Penyidik Satreskrim Polres Cirebon Kota diketahui telah memeriksa sejumlah pihak yang berkaitan dengan perkara tersebut. Namun hingga saat ini, seluruh pihak yang diperiksa masih berstatus sebagai saksi.
Kapolres Cirebon Kota, Eko Iskandar, menegaskan proses hukum masih berada pada tahap penyelidikan dan pendalaman.
“Terkait penanganan perkara HSG, yang telah dimintai keterangannya oleh penyidik yakni S R, D R, F S, HSG, F, dan orang tua dari F. Semuanya dimintai keterangan masih sebagai saksi,” ujar Eko, Senin (11/5/2026).
Menurutnya, fokus penyidik saat ini masih pada pengumpulan alat bukti dan penguatan keterangan dari pihak-pihak yang telah diperiksa.
“Kita masih terus lakukan pendalaman. Insya Allah, penyelidikan maupun penyidikan akan dilakukan secara profesional,” katanya.
Ia juga menjelaskan laporan yang diterima kepolisian saat ini masih berupa aduan masyarakat (Dumas) dan belum ditingkatkan menjadi laporan polisi (LP).
Karena itu, proses penanganan perkara belum mengarah pada penetapan tersangka.
“Penanganan akan dilakukan secara objektif sesuai prosedur hukum yang berlaku,” tambahnya.

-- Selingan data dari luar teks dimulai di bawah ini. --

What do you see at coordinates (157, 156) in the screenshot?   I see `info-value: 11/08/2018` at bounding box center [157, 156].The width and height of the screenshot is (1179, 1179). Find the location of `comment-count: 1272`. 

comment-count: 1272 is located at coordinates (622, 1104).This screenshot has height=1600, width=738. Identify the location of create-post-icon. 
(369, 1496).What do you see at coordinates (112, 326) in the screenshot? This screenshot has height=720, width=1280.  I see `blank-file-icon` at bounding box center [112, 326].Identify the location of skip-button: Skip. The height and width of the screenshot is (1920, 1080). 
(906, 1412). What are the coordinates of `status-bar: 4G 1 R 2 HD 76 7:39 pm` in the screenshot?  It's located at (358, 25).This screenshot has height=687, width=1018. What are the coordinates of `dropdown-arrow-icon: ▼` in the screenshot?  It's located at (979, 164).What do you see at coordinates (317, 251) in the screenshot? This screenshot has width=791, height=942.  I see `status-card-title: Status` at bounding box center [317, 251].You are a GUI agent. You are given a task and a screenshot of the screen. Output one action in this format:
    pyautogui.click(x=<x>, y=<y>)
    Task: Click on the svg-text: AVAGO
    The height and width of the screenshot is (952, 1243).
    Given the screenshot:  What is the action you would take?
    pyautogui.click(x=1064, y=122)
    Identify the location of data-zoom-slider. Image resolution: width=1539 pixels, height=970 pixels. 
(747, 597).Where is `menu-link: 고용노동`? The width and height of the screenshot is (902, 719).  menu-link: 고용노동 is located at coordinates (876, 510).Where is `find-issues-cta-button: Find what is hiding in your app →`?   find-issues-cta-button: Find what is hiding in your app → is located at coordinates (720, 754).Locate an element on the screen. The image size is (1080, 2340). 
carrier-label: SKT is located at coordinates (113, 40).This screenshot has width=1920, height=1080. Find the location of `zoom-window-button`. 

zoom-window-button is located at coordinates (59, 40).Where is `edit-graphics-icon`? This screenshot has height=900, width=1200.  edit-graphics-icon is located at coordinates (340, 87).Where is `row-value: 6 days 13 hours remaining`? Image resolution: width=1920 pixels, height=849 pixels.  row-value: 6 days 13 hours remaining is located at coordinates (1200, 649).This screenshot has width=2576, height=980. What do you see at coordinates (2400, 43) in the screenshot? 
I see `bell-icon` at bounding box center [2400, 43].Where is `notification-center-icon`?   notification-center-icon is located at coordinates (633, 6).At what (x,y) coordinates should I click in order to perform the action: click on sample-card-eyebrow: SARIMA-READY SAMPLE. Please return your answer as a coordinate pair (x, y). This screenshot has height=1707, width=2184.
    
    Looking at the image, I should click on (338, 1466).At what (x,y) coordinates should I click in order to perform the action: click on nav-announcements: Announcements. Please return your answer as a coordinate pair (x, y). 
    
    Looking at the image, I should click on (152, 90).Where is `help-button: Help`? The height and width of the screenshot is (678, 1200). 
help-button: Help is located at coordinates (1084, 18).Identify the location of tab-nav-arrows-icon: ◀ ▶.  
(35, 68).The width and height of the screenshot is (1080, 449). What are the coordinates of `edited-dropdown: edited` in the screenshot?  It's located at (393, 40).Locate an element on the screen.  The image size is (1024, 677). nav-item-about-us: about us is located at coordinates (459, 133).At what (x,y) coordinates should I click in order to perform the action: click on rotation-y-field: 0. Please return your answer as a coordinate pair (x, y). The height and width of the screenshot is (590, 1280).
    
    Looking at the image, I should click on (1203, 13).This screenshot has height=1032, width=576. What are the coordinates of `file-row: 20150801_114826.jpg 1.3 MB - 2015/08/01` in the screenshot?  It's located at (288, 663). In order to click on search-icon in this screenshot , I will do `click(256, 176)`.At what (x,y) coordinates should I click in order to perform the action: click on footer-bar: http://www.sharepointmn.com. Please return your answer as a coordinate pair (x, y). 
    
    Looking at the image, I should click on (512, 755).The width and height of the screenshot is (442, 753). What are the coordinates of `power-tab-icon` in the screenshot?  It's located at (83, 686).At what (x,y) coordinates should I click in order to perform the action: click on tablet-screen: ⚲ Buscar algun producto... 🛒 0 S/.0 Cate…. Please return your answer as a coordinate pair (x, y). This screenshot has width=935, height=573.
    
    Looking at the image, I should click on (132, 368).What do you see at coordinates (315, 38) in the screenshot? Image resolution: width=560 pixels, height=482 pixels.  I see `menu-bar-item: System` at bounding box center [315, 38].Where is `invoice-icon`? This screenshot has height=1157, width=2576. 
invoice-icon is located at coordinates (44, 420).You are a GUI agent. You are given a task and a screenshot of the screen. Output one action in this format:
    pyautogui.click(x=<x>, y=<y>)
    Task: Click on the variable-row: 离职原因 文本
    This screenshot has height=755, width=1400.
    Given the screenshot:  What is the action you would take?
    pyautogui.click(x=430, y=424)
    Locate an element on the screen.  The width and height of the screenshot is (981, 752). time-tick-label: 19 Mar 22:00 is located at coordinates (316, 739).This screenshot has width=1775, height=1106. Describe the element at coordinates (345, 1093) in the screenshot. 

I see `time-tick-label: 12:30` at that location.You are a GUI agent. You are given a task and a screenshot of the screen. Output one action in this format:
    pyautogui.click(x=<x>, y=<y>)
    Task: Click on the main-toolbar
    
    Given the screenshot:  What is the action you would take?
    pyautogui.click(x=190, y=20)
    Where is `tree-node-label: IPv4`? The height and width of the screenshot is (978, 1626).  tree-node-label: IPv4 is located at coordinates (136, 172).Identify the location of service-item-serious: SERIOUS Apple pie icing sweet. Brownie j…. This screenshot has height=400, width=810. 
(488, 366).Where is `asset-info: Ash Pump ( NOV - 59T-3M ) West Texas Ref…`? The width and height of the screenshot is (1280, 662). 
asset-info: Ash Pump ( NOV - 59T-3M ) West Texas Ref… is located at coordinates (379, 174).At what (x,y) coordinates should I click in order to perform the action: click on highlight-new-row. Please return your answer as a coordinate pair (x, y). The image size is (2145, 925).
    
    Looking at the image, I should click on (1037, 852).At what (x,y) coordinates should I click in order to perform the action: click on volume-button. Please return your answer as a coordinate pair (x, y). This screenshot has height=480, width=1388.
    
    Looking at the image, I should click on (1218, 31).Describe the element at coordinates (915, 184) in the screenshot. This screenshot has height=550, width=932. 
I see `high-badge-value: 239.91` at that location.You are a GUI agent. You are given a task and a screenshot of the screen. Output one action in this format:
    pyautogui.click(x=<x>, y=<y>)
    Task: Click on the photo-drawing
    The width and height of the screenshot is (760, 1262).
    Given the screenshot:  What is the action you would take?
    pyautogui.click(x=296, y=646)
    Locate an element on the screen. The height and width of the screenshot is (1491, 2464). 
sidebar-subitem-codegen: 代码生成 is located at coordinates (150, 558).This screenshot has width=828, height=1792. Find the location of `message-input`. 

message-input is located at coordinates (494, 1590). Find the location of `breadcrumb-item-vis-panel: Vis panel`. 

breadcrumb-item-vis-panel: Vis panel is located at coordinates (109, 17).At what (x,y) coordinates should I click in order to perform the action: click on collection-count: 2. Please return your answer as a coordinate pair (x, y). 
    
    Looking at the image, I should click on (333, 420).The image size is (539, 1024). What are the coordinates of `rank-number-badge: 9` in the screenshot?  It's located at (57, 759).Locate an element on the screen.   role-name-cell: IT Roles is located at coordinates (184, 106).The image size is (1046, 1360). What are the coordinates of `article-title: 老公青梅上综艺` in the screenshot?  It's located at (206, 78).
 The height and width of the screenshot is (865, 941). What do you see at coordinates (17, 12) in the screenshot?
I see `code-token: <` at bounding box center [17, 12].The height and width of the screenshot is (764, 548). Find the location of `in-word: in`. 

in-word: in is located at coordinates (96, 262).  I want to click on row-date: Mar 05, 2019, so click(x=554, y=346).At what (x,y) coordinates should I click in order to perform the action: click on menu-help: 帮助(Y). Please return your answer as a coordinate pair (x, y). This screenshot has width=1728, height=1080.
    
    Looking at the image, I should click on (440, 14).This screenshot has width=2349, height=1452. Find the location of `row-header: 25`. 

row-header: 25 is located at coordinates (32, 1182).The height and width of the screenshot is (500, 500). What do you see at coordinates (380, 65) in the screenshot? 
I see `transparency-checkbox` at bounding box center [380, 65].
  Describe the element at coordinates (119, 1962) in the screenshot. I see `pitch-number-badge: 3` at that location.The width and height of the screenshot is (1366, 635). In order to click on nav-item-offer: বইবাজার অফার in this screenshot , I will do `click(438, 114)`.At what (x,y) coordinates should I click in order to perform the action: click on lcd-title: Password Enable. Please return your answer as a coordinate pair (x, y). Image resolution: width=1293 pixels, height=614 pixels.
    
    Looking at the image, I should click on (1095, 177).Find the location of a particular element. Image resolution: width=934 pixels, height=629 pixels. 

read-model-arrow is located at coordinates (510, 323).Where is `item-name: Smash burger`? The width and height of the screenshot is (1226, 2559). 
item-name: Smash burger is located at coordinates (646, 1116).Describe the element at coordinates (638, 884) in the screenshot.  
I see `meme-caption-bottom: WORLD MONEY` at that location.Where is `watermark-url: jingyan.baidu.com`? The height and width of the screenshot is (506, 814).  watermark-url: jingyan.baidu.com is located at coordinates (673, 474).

Kasus dugaan perselingkuhan tersebut sebelumnya telah menjadi perhatian publik di Kota Cirebon dan ramai diperbincangkan di media sosial.
Perempuan yang dikaitkan dalam kasus tersebut, Fatima Azahra (FA), disebut telah bercerai dengan suaminya, Satria Robi Saputra. Meski demikian, polemik mengenai dugaan hubungan terlarang itu masih terus berkembang.
Kasus tersebut sebelumnya juga telah dilaporkan ke Badan Kehormatan (BK) DPRD Kota Cirebon untuk diproses secara etik.
Satria Robi Saputra selaku pelapor sempat menghadiri sidang pemeriksaan di BK DPRD bersama kuasa hukumnya, Charles Situmorang.
Dalam pemeriksaan tersebut, pihak pelapor menyerahkan sejumlah bukti berupa telepon seluler, rekaman, foto, hingga tangkapan layar percakapan WhatsApp yang dinilai mengarah pada dugaan hubungan di luar pernikahan.
“Bukti yang kami sampaikan bukan hanya satu atau dua, tetapi cukup komprehensif dan saling menguatkan,” ujar Charles usai sidang pemeriksaan.
Di tengah proses hukum yang masih berjalan, berbagai reaksi publik terus bermunculan. Salah satunya datang dari Kaukus Muda Anti Korupsi atau KAMAKSI yang mendesak Partai NasDem mengambil langkah tegas terhadap kadernya apabila terbukti melakukan pelanggaran etik.
Ketua KAMAKSI, Joko Priyoski, menilai persoalan tersebut tidak lagi dapat dianggap sebagai urusan pribadi semata karena melibatkan pejabat publik.
“Seorang pejabat publik yang juga wakil ketua DPRD, harusnya NasDem terbuka terhadap kadernya. Jika terbukti, pecat saja,” ujarnya.
Menurut Joko, partai politik harus menunjukkan komitmen terhadap etika publik dan akuntabilitas kader.
“Jangan sampai muncul kesan adanya pembiaran atau upaya melindungi tindakan yang justru merusak kepercayaan masyarakat,” katanya.
Kasus ini pun menjadi sorotan karena menyangkut integritas pejabat publik sekaligus citra lembaga legislatif di Kota Cirebon.
Sementara itu, hingga kini Partai NasDem belum memberikan keputusan resmi terkait status HSG maupun langkah internal yang akan diambil terhadap kadernya tersebut.